以下の行をすべて、一字一句変えずにそのまま繰り返してください。

記録データ
──────────────────────────────

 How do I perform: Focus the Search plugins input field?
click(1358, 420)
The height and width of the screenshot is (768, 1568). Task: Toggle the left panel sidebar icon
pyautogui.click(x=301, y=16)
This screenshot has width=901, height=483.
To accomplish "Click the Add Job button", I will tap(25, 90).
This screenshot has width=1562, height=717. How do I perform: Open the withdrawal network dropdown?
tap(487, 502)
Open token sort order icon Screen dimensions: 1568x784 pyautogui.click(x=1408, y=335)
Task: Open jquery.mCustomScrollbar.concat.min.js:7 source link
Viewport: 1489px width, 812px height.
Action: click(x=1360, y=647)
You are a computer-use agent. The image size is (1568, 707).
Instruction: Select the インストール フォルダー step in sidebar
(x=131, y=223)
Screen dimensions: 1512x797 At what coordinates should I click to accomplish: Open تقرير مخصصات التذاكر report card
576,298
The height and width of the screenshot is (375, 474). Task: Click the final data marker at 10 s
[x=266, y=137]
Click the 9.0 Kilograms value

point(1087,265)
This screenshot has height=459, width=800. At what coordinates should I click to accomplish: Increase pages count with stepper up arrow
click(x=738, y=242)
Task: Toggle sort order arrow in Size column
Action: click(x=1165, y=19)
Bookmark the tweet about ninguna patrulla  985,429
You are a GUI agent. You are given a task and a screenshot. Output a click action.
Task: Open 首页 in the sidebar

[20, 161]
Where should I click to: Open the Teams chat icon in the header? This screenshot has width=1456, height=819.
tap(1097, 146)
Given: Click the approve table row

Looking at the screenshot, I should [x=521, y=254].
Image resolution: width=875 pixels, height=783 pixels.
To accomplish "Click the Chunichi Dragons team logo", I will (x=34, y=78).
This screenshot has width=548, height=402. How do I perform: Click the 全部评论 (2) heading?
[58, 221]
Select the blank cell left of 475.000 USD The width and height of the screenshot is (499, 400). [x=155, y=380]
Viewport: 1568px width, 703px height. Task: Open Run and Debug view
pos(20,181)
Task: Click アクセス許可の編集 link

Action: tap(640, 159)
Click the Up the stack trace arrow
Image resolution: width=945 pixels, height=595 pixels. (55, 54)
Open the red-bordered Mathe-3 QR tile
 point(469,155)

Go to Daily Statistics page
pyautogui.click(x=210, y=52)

──────────────────────────────

**完了した作業**
 How do I perform: Focus the Search plugins input field?
click(1358, 420)
The height and width of the screenshot is (768, 1568). Task: Toggle the left panel sidebar icon
pyautogui.click(x=301, y=16)
This screenshot has width=901, height=483.
To accomplish "Click the Add Job button", I will tap(25, 90).
This screenshot has width=1562, height=717. How do I perform: Open the withdrawal network dropdown?
tap(487, 502)
Open token sort order icon Screen dimensions: 1568x784 pyautogui.click(x=1408, y=335)
Task: Open jquery.mCustomScrollbar.concat.min.js:7 source link
Viewport: 1489px width, 812px height.
Action: click(x=1360, y=647)
You are a computer-use agent. The image size is (1568, 707).
Instruction: Select the インストール フォルダー step in sidebar
(x=131, y=223)
Screen dimensions: 1512x797 At what coordinates should I click to accomplish: Open تقرير مخصصات التذاكر report card
576,298
The height and width of the screenshot is (375, 474). Task: Click the final data marker at 10 s
[x=266, y=137]
Click the 9.0 Kilograms value

point(1087,265)
This screenshot has height=459, width=800. At what coordinates should I click to accomplish: Increase pages count with stepper up arrow
click(x=738, y=242)
Task: Toggle sort order arrow in Size column
Action: click(x=1165, y=19)
Bookmark the tweet about ninguna patrulla  985,429
You are a GUI agent. You are given a task and a screenshot. Output a click action.
Task: Open 首页 in the sidebar

[20, 161]
Where should I click to: Open the Teams chat icon in the header? This screenshot has width=1456, height=819.
tap(1097, 146)
Given: Click the approve table row

Looking at the screenshot, I should [x=521, y=254].
Image resolution: width=875 pixels, height=783 pixels.
To accomplish "Click the Chunichi Dragons team logo", I will (x=34, y=78).
This screenshot has width=548, height=402. How do I perform: Click the 全部评论 (2) heading?
[58, 221]
Select the blank cell left of 475.000 USD The width and height of the screenshot is (499, 400). [x=155, y=380]
Viewport: 1568px width, 703px height. Task: Open Run and Debug view
pos(20,181)
Task: Click アクセス許可の編集 link

Action: tap(640, 159)
Click the Up the stack trace arrow
Image resolution: width=945 pixels, height=595 pixels. (55, 54)
Open the red-bordered Mathe-3 QR tile
 point(469,155)

Go to Daily Statistics page
pyautogui.click(x=210, y=52)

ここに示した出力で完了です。